상기 제2프로세싱 유닛은 상기 객체의 타입 정보와 상기 위치 정보를 제1신경망에 적용하여 상기 객체의 자세 정보와 움직임 정보를 예측하며, 상기 예측된 객체의 자세 정보와 상기 움직임 정보에 따라 상기 객체의 자세 정보와 상기 움직임 정보를 제2신경망에 적용할지 여부를 결정하는 명령들을 실행한다.
본 발명의 실시 예에 따른 안전 목적의 분산 처리 기반의 돌발 상황 인식 방법 및 장치는 돌발 상황 인식에 필요한 연산을 분산 처리 하도록 함으로써 특정 프로세싱 유닛의 연산 부담을 감소시키고, 발열과 전력 소모를 최소화할 수 있다는 효과가 있다.
또한, 본 발명의 실시 예에 따른 안전 목적의 분산 처리 기반의 돌발 상황 인식 방법 및 장치는 다수의 신경망들 중 어느 하나의 신경망의 예측 결과에 따라 나머지 신경망들의 처리 여부를 결정하도록 함으로써 특정 프로세싱 유닛의 연산 부담을 감소시키고, 발열과 전력 소모를 최소화할 수 있다는 효과가 있다.
본 발명의 상세한 설명에서 인용되는 도면을 보다 충분히 이해하기 위하여 각 도면의 상세한 설명이 제공된다.
도 1은 본 발명의 실시 예에 따른 안전 목적의 분산 처리 기반의 돌발 상황 인식 장치의 블록도를 나타낸다.
도 2는 도 1에 도시된 제1프로세싱 유닛과 제2프로세싱 유닛에 의해 처리되는 안전 목적의 분산 처리 기반의 돌발 상황 인식 방법을 설명하기 위한 블록도를 나타낸다.

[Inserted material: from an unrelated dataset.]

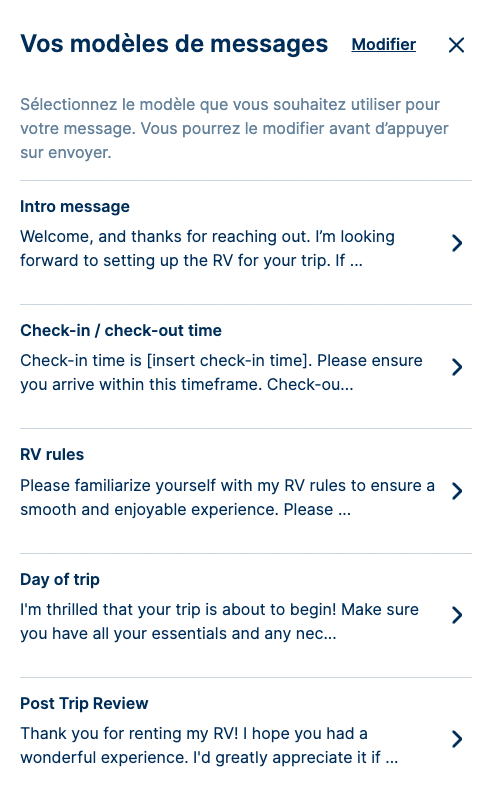This screenshot has height=803, width=492.
Task: Select the Check-in / check-out time title
Action: coord(121,330)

도 3은 도 1에 도시된 제2프로세싱 유닛에 의해 처리되는 복수의 신경망들이 도시된 블록도를 나타낸다.
본 명세서에 개시되어 있는 본 발명의 개념에 따른 실시 예들에 대해서 특정한 구조적 또는 기능적 설명들은 단지 본 발명의 개념에 따른 실시 예들을 설명하기 위한 목적으로 예시된 것으로서, 본 발명의 개념에 따른 실시 예들은 다양한 형태들로 실시될 수 있으며 본 명세서에 설명된 실시 예들에 한정되지 않는다.
본 발명의 개념에 따른 실시 예들은 다양한 변경들을 가할 수 있고 여러 가지 형태들을 가질 수 있으므로 실시 예들을 도면에 예시하고 본 명세서에 상세하게 설명하고자 한다. 그러나 이는 본 발명의 개념에 따른 실시 예들을 특정한 개시 형태들에 대해 한정하려는 것이 아니며, 본 발명의 사상 및 기술 범위에 포함되는 모든 변경, 균등물, 또는 대체물을 포함한다.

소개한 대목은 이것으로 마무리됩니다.